*DATA FOR REVIEW*
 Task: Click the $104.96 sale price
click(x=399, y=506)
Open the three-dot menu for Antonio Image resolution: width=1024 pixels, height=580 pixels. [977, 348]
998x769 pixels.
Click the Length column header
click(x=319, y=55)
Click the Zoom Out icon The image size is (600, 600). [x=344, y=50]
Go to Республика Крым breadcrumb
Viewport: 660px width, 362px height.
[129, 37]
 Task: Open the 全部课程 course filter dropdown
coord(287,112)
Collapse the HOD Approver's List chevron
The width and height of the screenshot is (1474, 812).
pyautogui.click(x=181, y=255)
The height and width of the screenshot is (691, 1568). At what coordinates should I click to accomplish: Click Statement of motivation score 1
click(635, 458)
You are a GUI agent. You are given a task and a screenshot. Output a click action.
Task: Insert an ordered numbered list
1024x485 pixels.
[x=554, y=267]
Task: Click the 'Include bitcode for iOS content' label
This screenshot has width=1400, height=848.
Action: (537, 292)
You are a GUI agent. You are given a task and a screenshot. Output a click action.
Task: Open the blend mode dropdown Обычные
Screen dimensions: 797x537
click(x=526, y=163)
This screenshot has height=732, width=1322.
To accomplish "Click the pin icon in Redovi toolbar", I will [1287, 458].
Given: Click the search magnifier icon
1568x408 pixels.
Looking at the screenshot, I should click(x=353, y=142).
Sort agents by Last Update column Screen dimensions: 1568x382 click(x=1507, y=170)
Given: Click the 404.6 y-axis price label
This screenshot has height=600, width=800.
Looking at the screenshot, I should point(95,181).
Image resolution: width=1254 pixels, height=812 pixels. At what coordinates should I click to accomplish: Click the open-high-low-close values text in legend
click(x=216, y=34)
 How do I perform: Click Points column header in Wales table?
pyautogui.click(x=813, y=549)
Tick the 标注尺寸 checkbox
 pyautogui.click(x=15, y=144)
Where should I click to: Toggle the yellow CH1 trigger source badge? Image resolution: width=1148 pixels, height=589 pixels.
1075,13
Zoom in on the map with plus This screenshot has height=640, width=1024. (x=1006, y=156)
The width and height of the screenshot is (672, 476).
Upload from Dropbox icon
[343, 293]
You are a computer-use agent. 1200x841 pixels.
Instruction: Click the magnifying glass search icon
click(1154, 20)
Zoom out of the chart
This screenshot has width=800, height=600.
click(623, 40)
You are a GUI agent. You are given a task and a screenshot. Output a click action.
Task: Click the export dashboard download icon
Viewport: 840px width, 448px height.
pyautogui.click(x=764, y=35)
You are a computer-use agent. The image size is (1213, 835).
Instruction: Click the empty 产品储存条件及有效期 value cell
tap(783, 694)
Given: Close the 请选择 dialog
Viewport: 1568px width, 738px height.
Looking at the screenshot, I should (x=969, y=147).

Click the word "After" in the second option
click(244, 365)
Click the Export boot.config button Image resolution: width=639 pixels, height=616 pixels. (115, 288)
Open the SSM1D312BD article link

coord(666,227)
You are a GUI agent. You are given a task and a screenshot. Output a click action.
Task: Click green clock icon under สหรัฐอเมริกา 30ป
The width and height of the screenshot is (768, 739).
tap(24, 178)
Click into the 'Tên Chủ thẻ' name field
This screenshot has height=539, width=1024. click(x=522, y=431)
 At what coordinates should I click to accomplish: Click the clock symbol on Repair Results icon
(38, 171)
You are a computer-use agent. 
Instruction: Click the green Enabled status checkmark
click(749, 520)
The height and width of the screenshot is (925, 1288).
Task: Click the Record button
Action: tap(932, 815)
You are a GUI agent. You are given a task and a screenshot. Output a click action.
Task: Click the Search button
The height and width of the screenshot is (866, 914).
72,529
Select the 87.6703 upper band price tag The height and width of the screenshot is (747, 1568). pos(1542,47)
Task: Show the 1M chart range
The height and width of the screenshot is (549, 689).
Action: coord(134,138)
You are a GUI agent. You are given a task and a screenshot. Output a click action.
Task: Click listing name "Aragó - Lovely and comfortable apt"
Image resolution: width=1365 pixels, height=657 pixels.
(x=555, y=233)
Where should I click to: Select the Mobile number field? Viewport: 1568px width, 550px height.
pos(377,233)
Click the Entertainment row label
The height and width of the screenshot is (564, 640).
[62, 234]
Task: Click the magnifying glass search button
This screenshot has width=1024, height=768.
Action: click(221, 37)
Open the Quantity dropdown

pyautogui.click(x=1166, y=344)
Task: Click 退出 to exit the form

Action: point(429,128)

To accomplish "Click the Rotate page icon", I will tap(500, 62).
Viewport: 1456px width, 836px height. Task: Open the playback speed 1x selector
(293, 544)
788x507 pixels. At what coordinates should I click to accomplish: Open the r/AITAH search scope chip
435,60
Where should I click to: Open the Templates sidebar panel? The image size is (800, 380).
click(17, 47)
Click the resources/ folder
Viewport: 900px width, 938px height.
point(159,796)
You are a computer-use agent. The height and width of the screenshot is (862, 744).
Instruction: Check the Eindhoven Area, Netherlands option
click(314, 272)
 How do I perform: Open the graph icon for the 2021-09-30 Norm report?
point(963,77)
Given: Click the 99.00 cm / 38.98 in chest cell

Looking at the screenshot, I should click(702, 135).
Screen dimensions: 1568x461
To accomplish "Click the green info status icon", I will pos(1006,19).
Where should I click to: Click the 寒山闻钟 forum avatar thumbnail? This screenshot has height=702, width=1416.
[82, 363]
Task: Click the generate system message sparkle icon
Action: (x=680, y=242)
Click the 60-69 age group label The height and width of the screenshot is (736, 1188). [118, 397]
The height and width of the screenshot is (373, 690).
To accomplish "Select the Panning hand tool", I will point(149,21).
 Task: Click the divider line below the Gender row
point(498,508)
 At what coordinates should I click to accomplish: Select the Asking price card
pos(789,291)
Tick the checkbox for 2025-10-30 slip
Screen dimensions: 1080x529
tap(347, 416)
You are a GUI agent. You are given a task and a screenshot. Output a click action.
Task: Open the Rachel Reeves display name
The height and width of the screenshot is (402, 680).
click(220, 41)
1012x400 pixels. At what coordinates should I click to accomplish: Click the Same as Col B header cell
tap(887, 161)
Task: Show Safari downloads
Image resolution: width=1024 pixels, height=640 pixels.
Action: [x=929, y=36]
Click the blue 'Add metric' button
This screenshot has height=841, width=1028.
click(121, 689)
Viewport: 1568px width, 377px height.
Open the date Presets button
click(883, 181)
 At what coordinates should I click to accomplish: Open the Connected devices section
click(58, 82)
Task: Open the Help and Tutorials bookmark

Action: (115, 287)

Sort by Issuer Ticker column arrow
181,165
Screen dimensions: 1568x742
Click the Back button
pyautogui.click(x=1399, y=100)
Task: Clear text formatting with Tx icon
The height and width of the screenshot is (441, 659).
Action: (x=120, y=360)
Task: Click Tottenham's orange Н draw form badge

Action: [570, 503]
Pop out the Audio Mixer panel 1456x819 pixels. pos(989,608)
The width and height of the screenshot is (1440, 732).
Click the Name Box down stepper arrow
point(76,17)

*TRY IT*
Your answer should be the number of lines in the records that contain the word "Show", with nothing added.

*ANSWER TO THIS EXERCISE*
2